Já Caroline — filha de Lidiane —, se teve a doença, esta foi assintomática. O primeiro susto na família veio aos oito meses de gravidez da adolescente: na última ultrassonografia, descobriu que o bebê sofria da má-formação. Nesse momento, Lidiane ascendeu a luz amarela. Micaela já tinha nascido quando, também no último exame com ultrassom, aos oito meses, Lidiane receberia a notícia da microcefalia de Maria Eduarda. As duas se desesperaram, lembra Caroline:
"Eu só chorava. Via na internet bebês deformados, achava que ela seria um vegetal ou que poderia não resistir. Micaela nasceu com a cabeça miudinha. Todo mundo no hospital (o Adão Pereira Nunes, em Saracuruna) ficava olhando”, conta Caroline, que abre um leve sorriso ao recordar isso e surpreende, aos 17 anos, dizendo: "Hoje, vejo que o problema não é nenhum bicho de sete cabeças”.
Responsável pela pediatria do Instituto Estadual do Cérebro Paulo Niemeyer, referência no diagnóstico de bebês com microcefalia, Fernanda Fialho afirma:
"São mães que se preparavam para tanta tragédia que cada dia é uma vitória.”
Sentadas no sofá de casa e com as pequenas no colo, mãe e filha dizem que, com o tempo, se acostumaram à rotina intensa de médicos e cuidados especiais. Micaela ainda não consegue se sentar nem tem o controle da cabeça. Para evitar convulsões, precisa tomar três medicamentos. Há suspeita ainda que que ela tenha dificuldade para enxergar. Maria Eduarda consegue controlar a cabeça, mas também não fica sentada como as crianças da sua idade. Outro dia, parecia que ia rolar no chão, como os bebês fazem, o que fez a mãe dar gritos de alegria. Avô e bisavô materno das pequenas, Francisco derrama lágrimas de emoção toda vez que vê as duas rindo.
De acordo com a Secretaria estadual de Saúde, de 18 de novembro de 2015 a 14 de janeiro deste ano, 11.009 casos de gestantes com manchas vermelhas na pele foram notificados no estado. Do total, 1.993 tiveram confirmação do vírus. Em relação à microcefalia, de 1º de janeiro de 2015 a 14 de janeiro de 2017, 180 casos associados a infecções congênitas foram confirmados no estado. Outros 405 permanecem em investigação.

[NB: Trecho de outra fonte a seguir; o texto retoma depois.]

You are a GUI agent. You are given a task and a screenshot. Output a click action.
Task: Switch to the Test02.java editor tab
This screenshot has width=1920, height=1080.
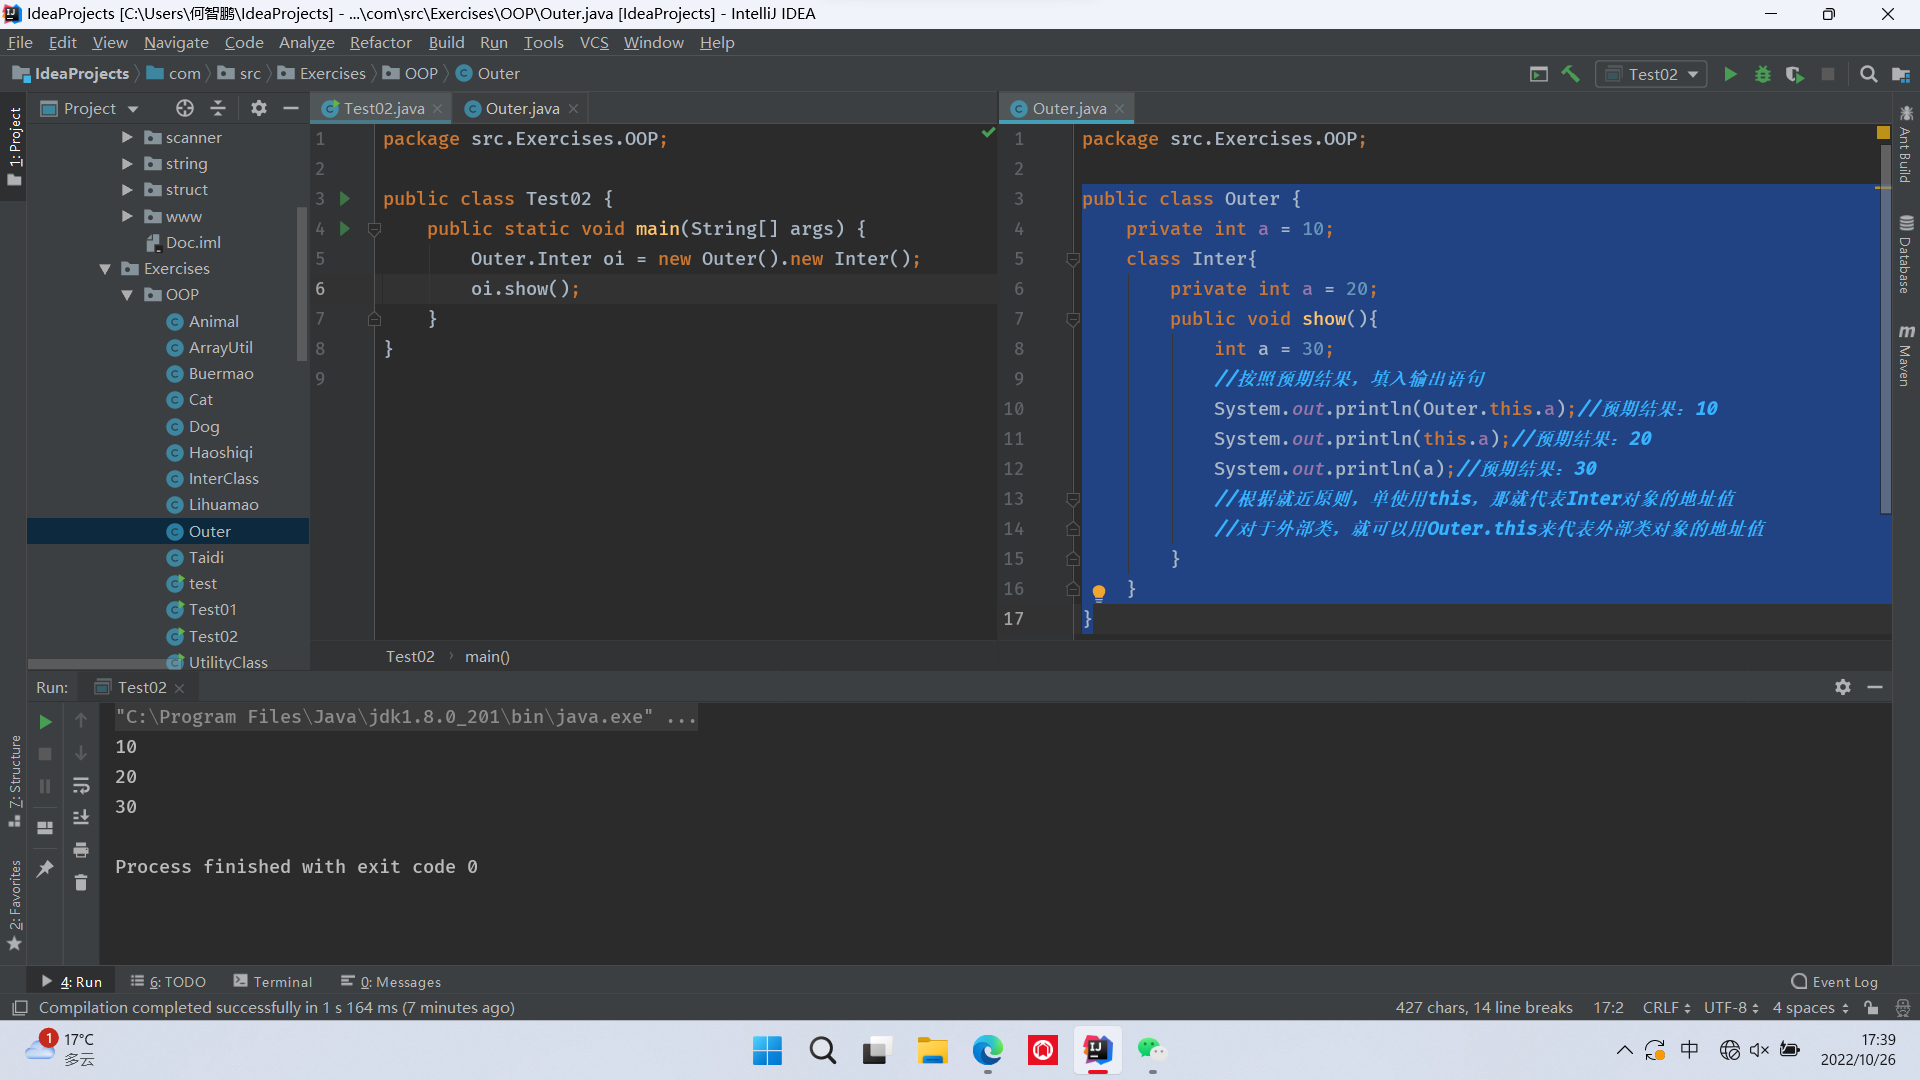click(x=383, y=108)

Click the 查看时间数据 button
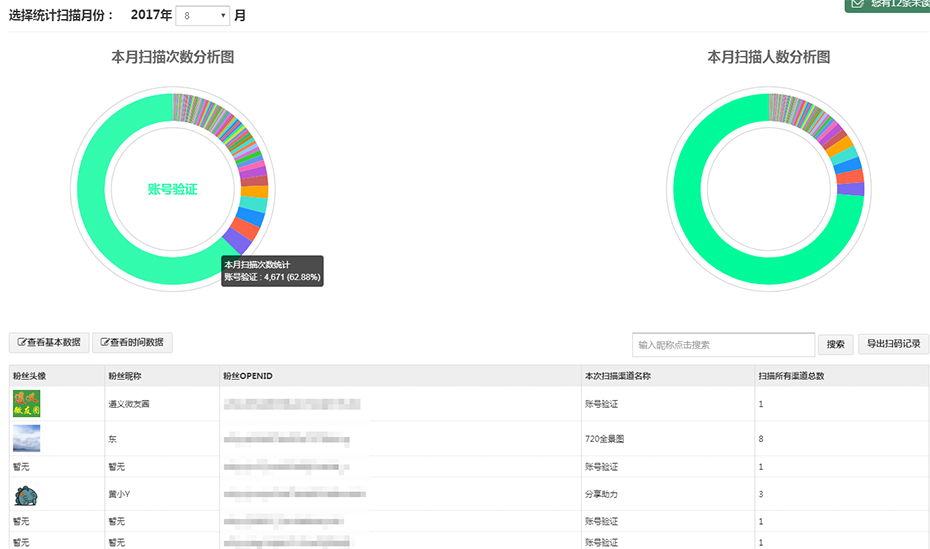coord(133,343)
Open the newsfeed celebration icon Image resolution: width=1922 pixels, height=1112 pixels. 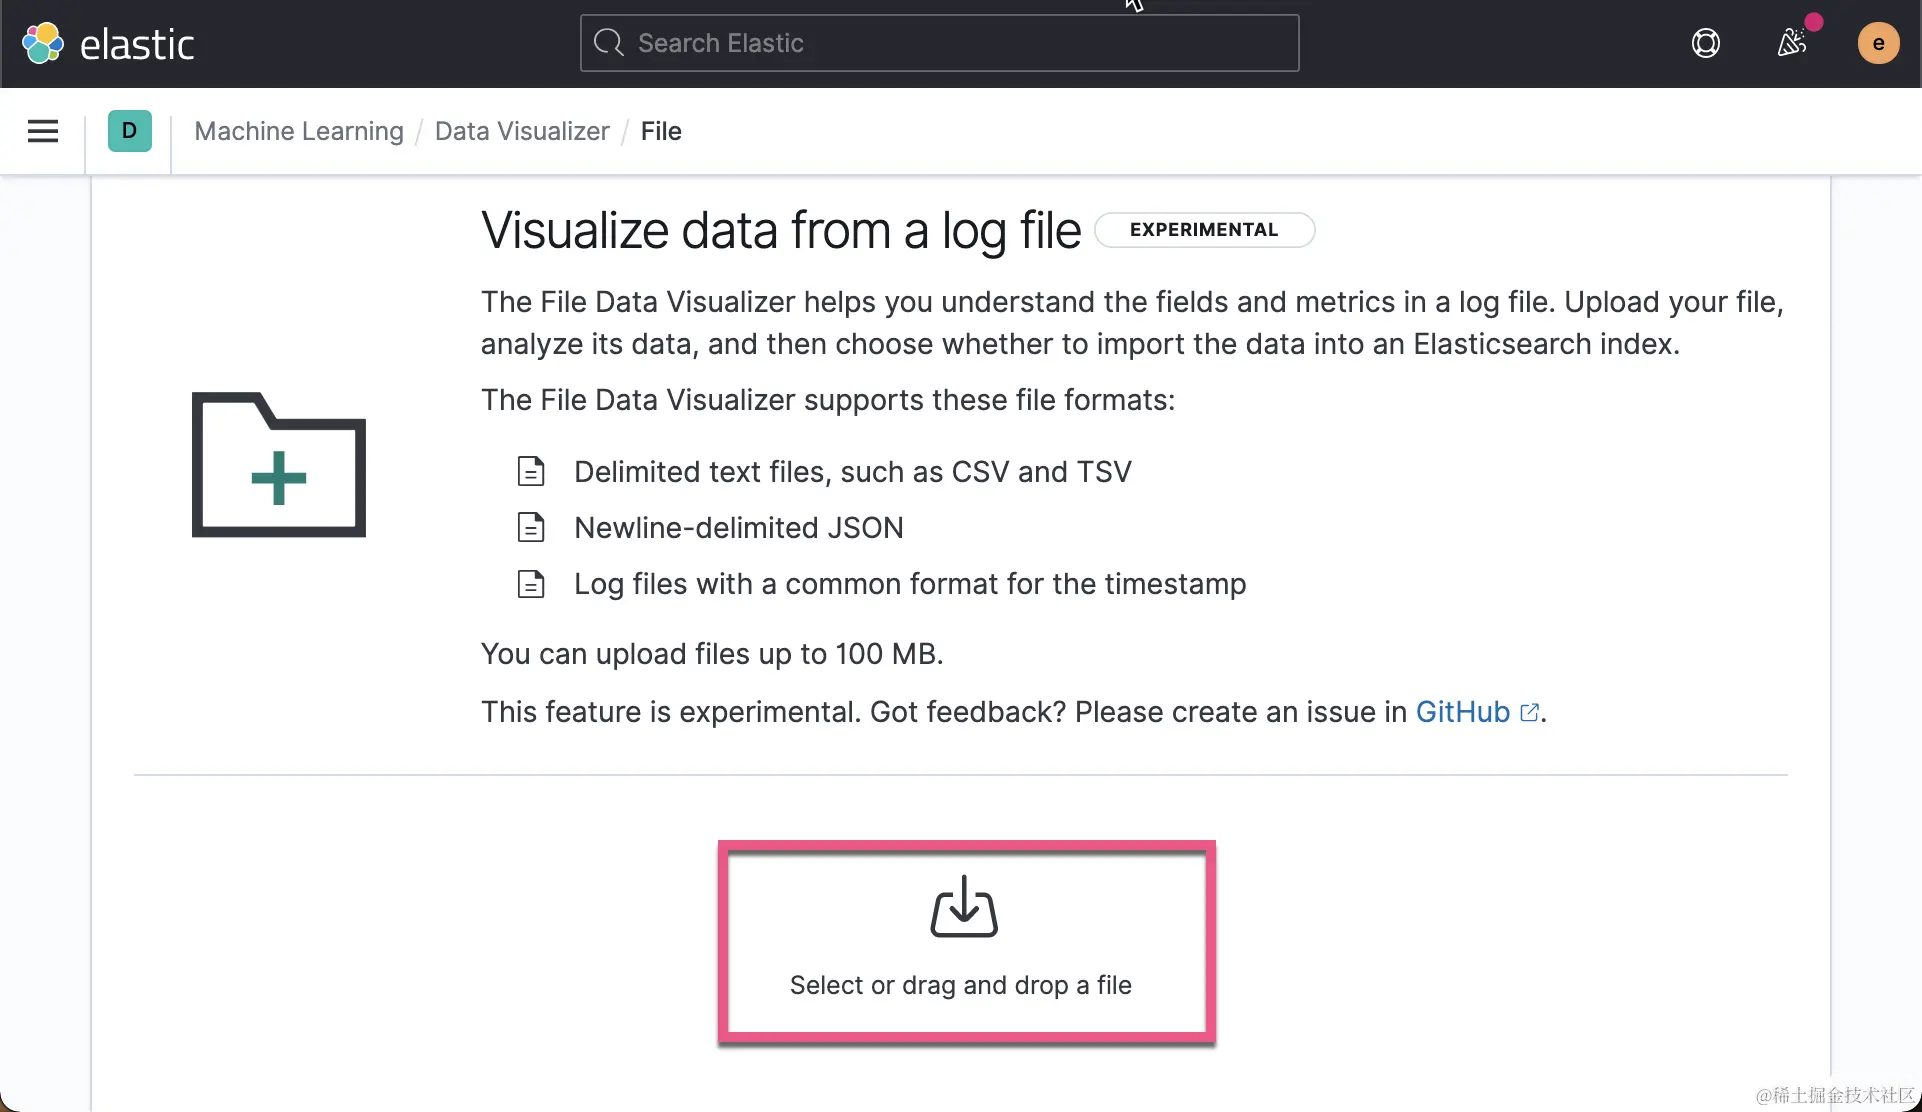point(1792,43)
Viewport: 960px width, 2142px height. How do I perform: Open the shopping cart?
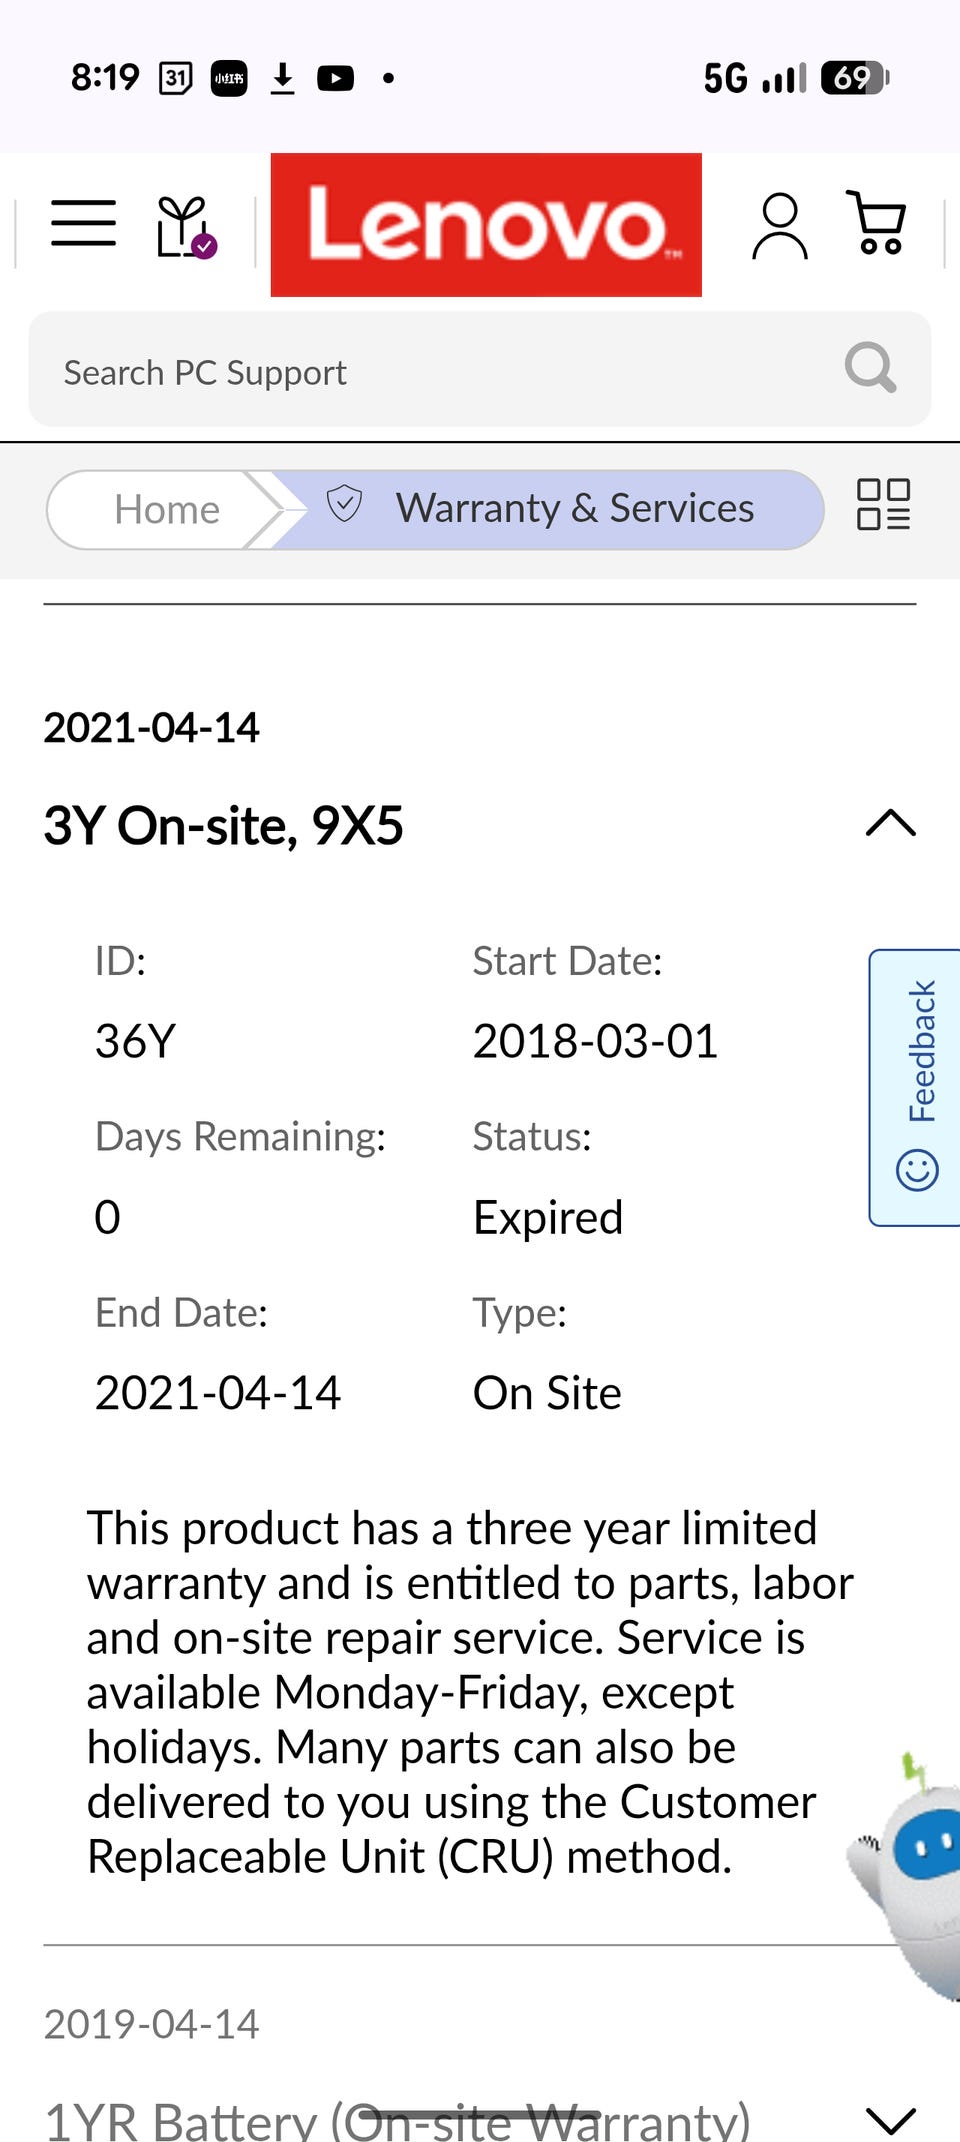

Na Secretaria de Saúde, o plano é que 100% dos bebês com suspeita de microcefalia sejam encaminhados para o Instituto do Cérebro, onde passam por uma bateria de consultas com especialistas e exames.
"Fomos pegos de surpresa por uma doença nova com tanto comprometimento. São bebês muito rígidos, que têm dificuldade de sentar, de andar. E há outras sequelas, como convulsão. Às vezes, eles não conseguem sugar e têm problemas visuais “, diz Fernanda Fialho. — Filhos de mães que tiveram zika precisam de acompanhamento de perto. A Organização Mundial de Saúde recomenda até os 6 anos de idade.
Lidiane e Caroline, quatro vezes por semana, seguem para o Adão Pereira Nunes, onde as filhas fazem fisioterapia, terapia ocupacional e fonoaudiologia. Uma vez por mês, elas têm consulta com pediatra e com neuropediatra. No tempo que sobra, elas passeiam pelo bairro e vão ao mercado com as meninas, além de levar as duas para festinhas infantis. Os parentes ajudam nos cuidados.
Apesar das dificuldades, estão todos em casa animados com o aniversário das duas. Em mais uma grande coincidência ali, Maria Eduarda nasceu no mesmo dia que a irmã, Caroline: em 24 de maio. Já Micaela faz um aninho no d”a 14 de março. Um salão de festas será alugado no Jardim Primavera para a tripla comemoração.